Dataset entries
┄┄┄┄┄┄┄┄┄┄

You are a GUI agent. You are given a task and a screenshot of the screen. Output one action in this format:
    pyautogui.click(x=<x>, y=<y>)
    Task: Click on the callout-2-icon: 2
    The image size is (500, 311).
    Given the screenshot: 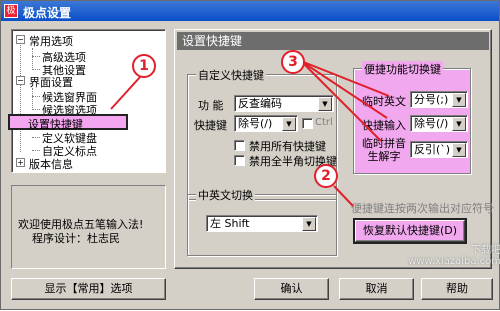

┄┄┄┄┄┄┄┄┄┄

*Problem statement*:
Reproduce the lines above verbatim, leaving out the picture.

*Exercise answer*:
You are a GUI agent. You are given a task and a screenshot of the screen. Output one action in this format:
    pyautogui.click(x=<x>, y=<y>)
    Task: Click on the callout-2-icon: 2
    The image size is (500, 311).
    Given the screenshot: 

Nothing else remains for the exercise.